Eskiden tahammül edilen olay ve durumlara tahammül edememe ve sinirlilik duygusunun son dönemde sıkça duyduğumuz yakınmalar haline geldiğini görmekteyiz. Neden olduğu ve aslında bir hastalığa mı bağlı yoksa sadece durumsal bir sonuç mu olduğu ise merak edilenler arasında yer almaktadır.
Öncelikle bir kişiyi değerlendirirken mevcut durumu, yaşam koşulları, bireysel özellikleri göz önüne alınmalıdır. Kişinin daha önceki yaşamında nasıl bir birey olduğu ve hangi durumların değiştiği irdelenmelidir. Bazen yalnızca iş seçimindeki yanlışlar veya fark edilmeyen bir iş baskısı veya yaşam koşullarının zorlayıcılığının, sinirlilik ve tahammülsüzlükle sonuçlanabileceğini bilmemiz gerekir. Sevdiği işi yapmayan birinin daha tahammülsüz, hayalindeki ofisi açmış bir kişinin ise daha mutlu ve tahammül düzeyi yüksek olabileceğini tahmin edebiliriz.

——————

● **Görev A**: Sinirlilik ve tahammülsüzlük üzerine olan metne göre bir kişi değerlendirilirken hangi üç şey göz önüne alınmalıdır?
● **Görev B**: Sinirlilik ve tahammülsüzlük üzerine olan metni son cümlesinden sonra sürdürün.
Veriler başka bir kaynaktan alınmıştır.

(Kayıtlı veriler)
——————

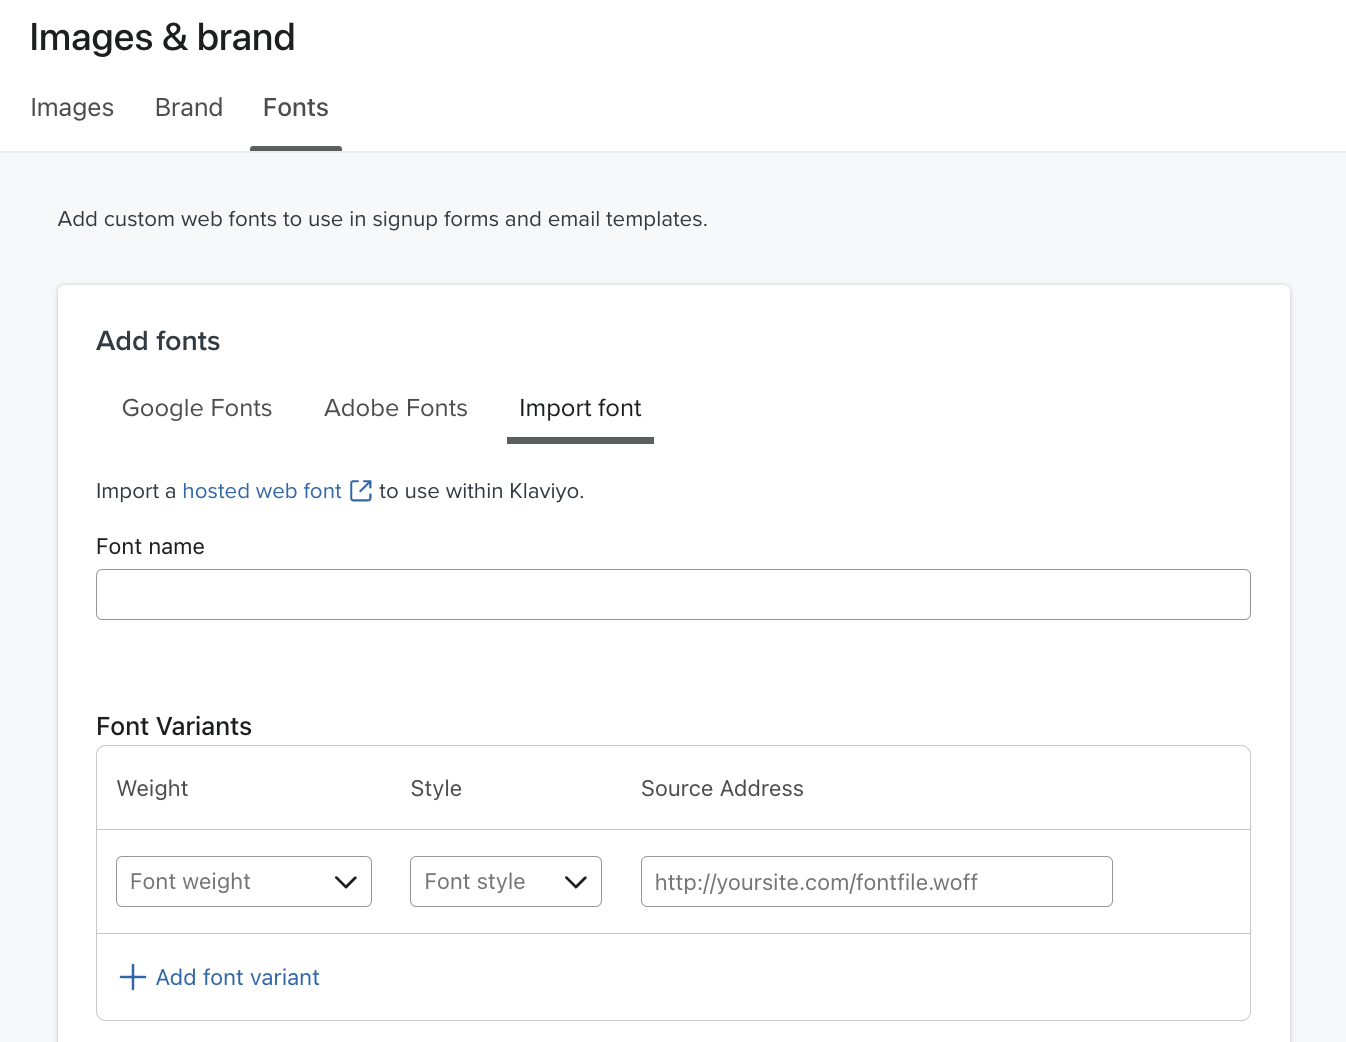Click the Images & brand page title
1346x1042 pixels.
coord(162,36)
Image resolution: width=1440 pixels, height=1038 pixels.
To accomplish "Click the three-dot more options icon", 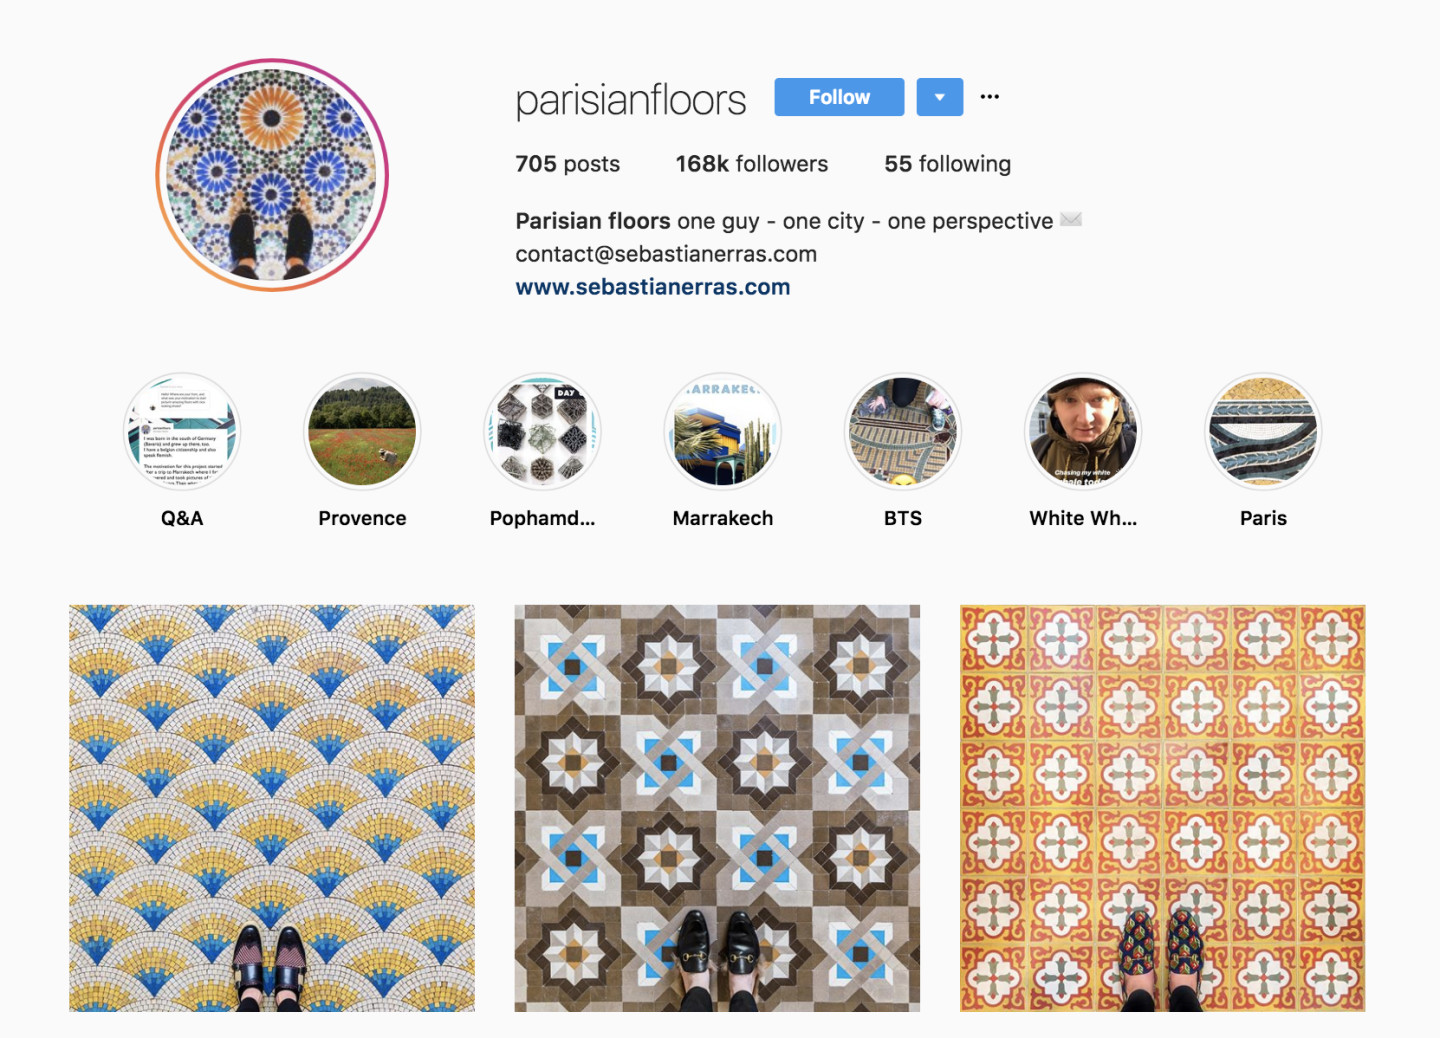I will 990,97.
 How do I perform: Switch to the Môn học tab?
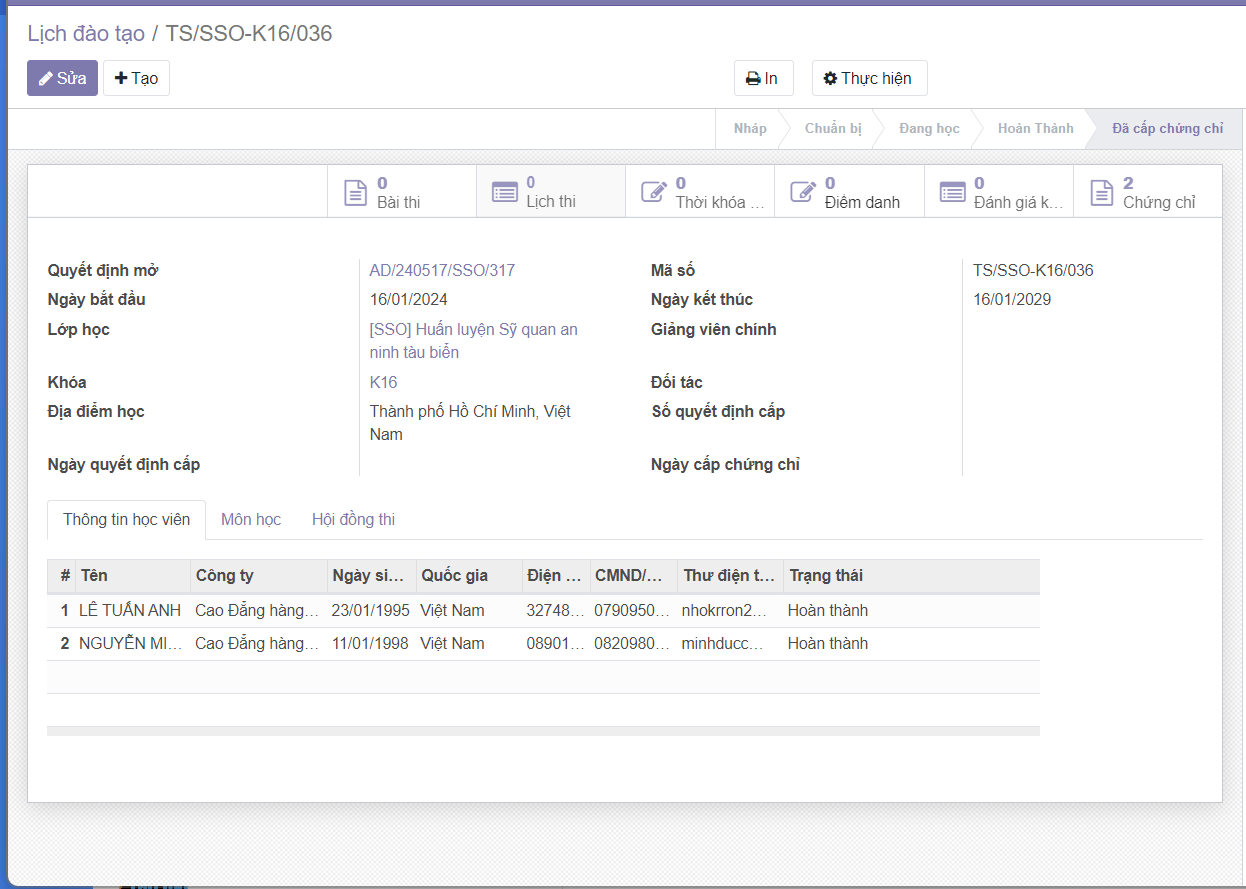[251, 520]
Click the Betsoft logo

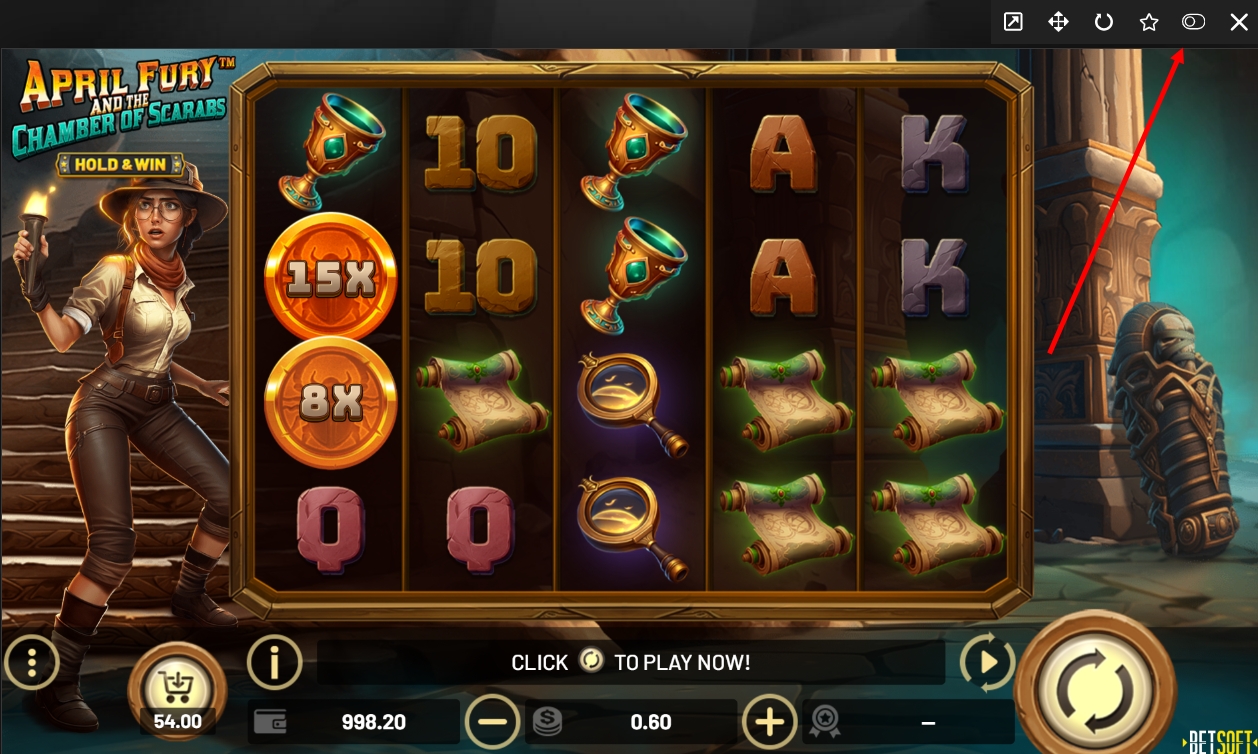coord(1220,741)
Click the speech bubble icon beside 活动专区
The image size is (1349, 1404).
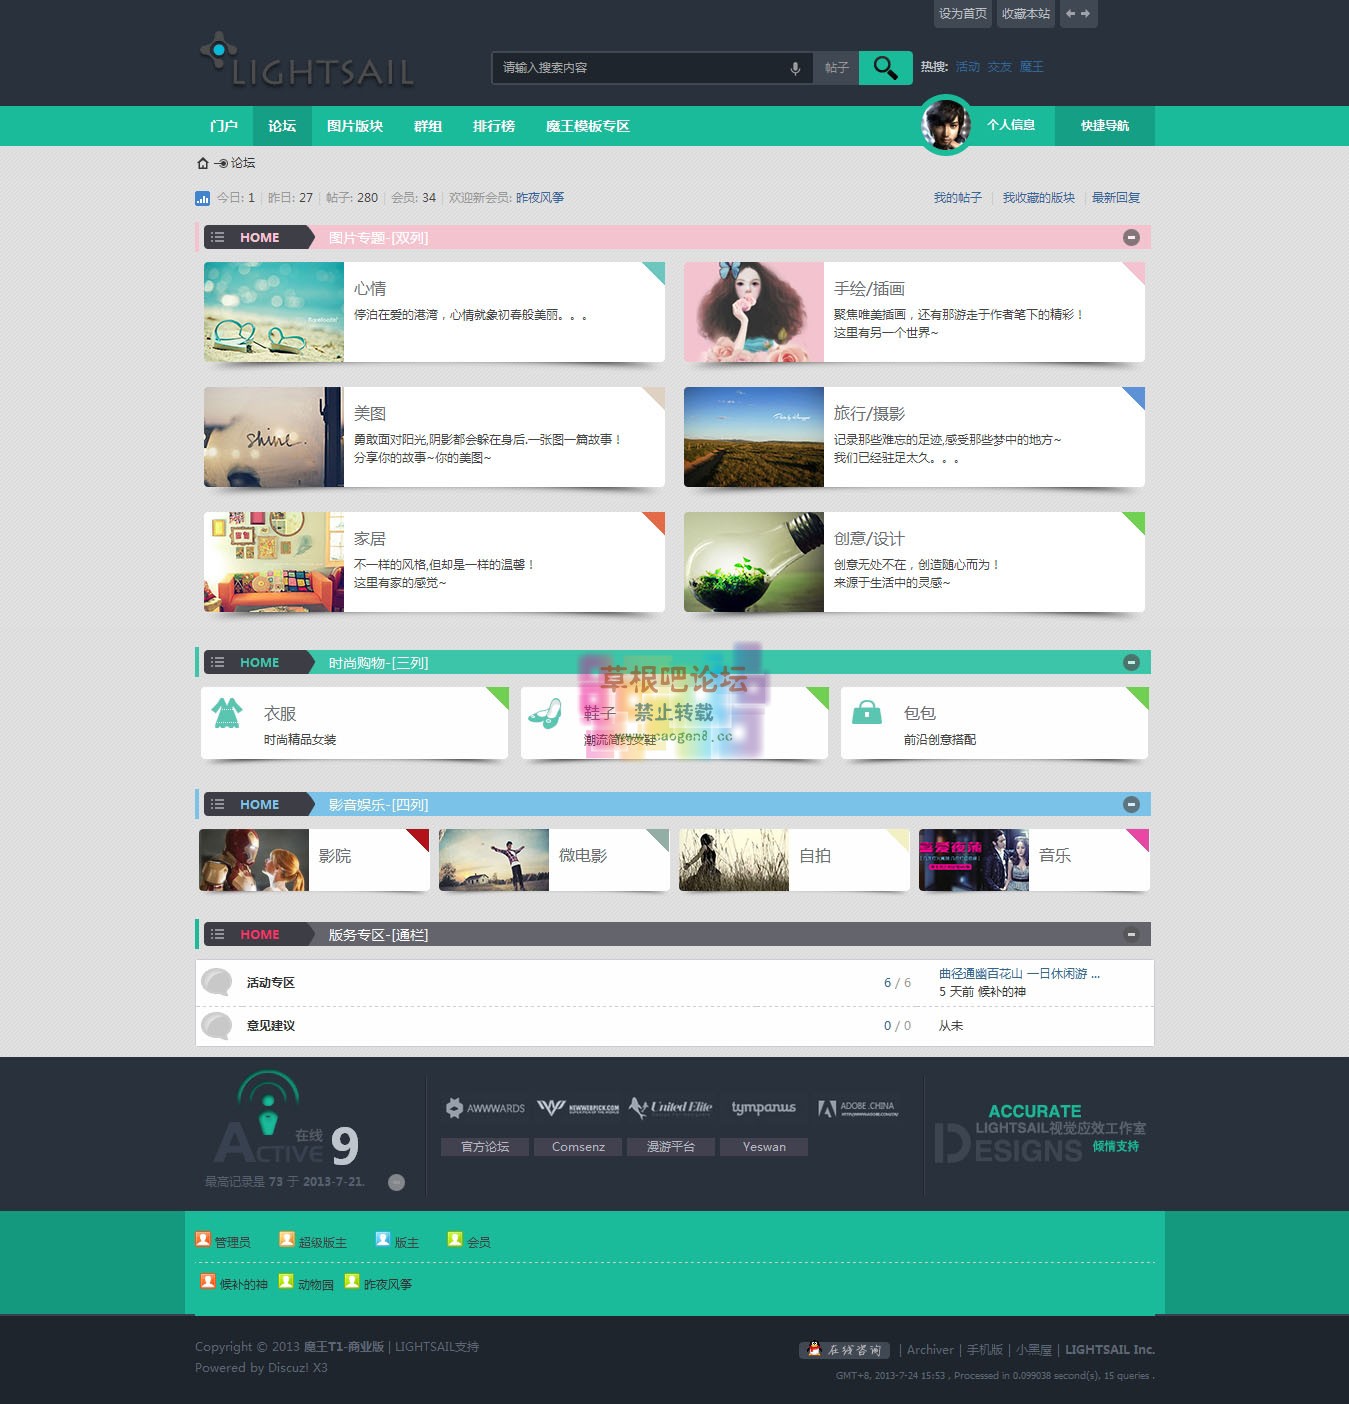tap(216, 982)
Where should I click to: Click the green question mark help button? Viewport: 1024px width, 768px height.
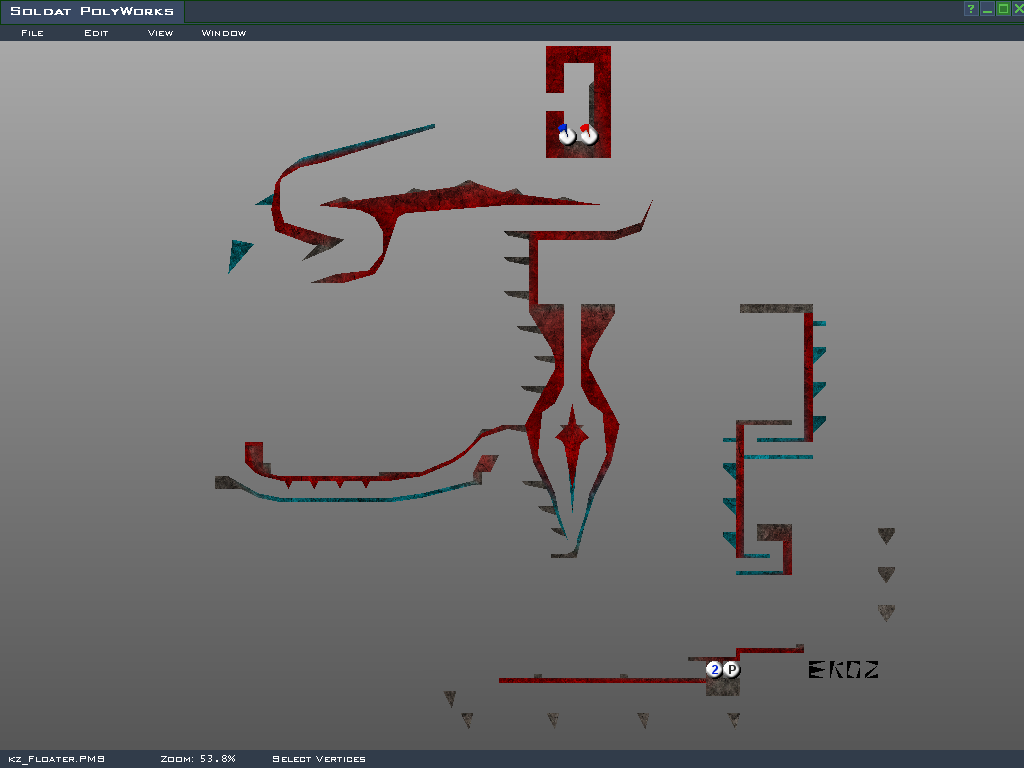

——————

● **Yanıt alanı A**: Kişinin mevcut durumu, yaşam koşulları ve bireysel özellikleri.

● **Yanıt alanı B**:
Ancak yalnızca bir konu üzerinden durumu özetlememek gereklidir. Şehir yaşamı, ekonomik sorunlar, iş ve gelecek kaygısı artan toplumlarda ve pandemi de göz önüne alınırsa, bu tarz yakınmaların daha fazla olması ise beklenen bir sonuç olacaktır.
Bunların yanında yine diğer psikiyatrik hastalıklar veya tıbbi durumlar da sinirlilik ve tahammülsüzlüğü yaratabileceği akılda tutulmalıdır. Pandemi gibi dünya genelindeki çoğu canlıyı etkilemiş bir hastalığı ve bunun insanlar üzerinde yarattığı psikolojik etkiyi göz önüne alırsak, insanların dönemsel olarak birbirine tahammülünün azaldığı anlaşılabilir bir durumdur. Ancak bunun bir bozukluk veya kişinin yaşamını, sosyal, mesleki ve bireysel anlamda etkileyen bir neden olması halinde, yardım almak en uygun seçim olacaktır.